If I believe I am smart, driven and a hard worker, then there’s no reason to believe I can’t do anything I set my mind to and am willing to work for. If one thing doesn’t work, I can try something else. I can learn new technologies. I can fall down and get back up. I can ask the right questions. Most of all: I can take a risk and survive the outcome, whichever way it goes.
atsGf/Toby: To wrap this up .. the virtual floor is all yours. What would you tell our community of amazing women?
Elisa Camahort Page: When you feel yourself holding yourself back from trying something, anything new, don’t decide not to do it until you can answer one question in detail: What is the worst that could happen if I fail?
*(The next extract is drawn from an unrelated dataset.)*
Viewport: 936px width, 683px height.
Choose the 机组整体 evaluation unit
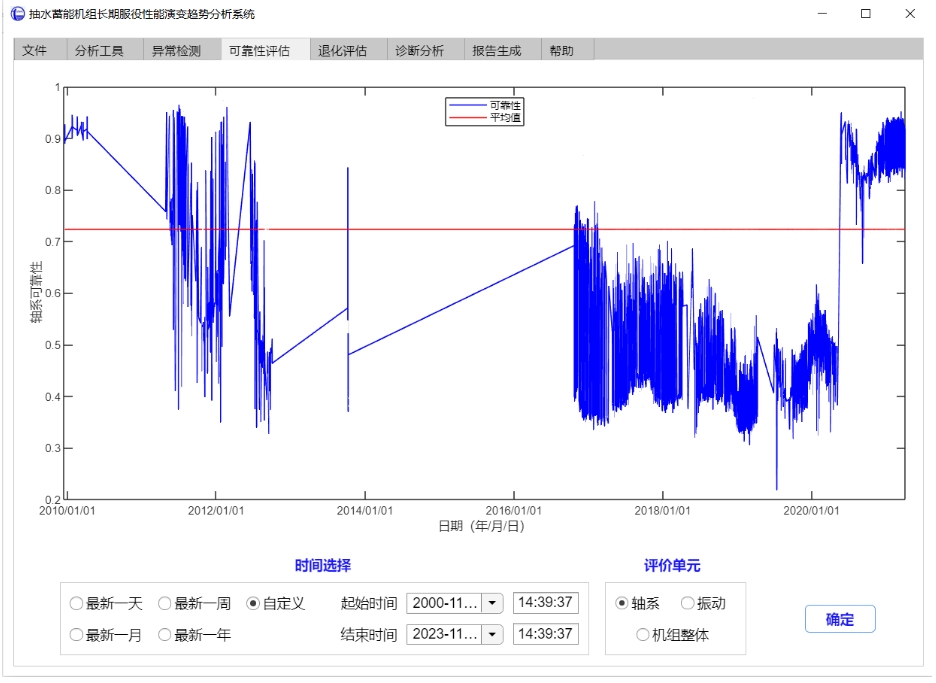pos(643,635)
Really spec it out. For me the worst that could have happened if BlogHer had failed, as I went through my life savings and racked up $50K in debt, was that I could have ended up moving back in with my mom in my early 40s. Not a desired outcome, but not the end of the world. Not a tragedy. I could have started all over, found a job, worked my way back up.
I think a lot of people are afraid of failure, but their fear is entirely abstract. Making that fear specific, instead of general, is the best thing you can do to figure out if following a passion, an idea, a wild hair idea, is worth it.
Continue the conversation with Elisa!
BlogHer Website BlogHer profile – Includes links to all my blogs, my Delicious feed and more
Google+ Twitter @ElisaC Vegan Blog
Thanks for the interview, Toby. I like to call you one of our BlogHer OGs, and it’s always fun to work together 🙂
Elisa – Appreciate your kind words. Great fun learning more about what makes you .. you!
Thanks for the article Toby, and the advice Elisa… as someone else with what I call “multiple identities”, I’m putting your quote over my desk: My identity is not wrapped up in what I do. It is wrapped up in who I am.
If I believe I am smart, driven and a hard worker, then there’s no reason to believe I can’t do anything I set my mind to and am willing to work for. If one thing doesn’t work, I can try something else. I can learn new technologies. I can fall down and get back up. I can ask the right questions. Most of all: I can take a risk and survive the outcome, whichever way it goes.
Desiree –
So glad you enjoyed the interview. Elisa totally rocks. Love your attitude .. thanks for *your* inspirational thoughts .. especially as we turn the corner into 2012.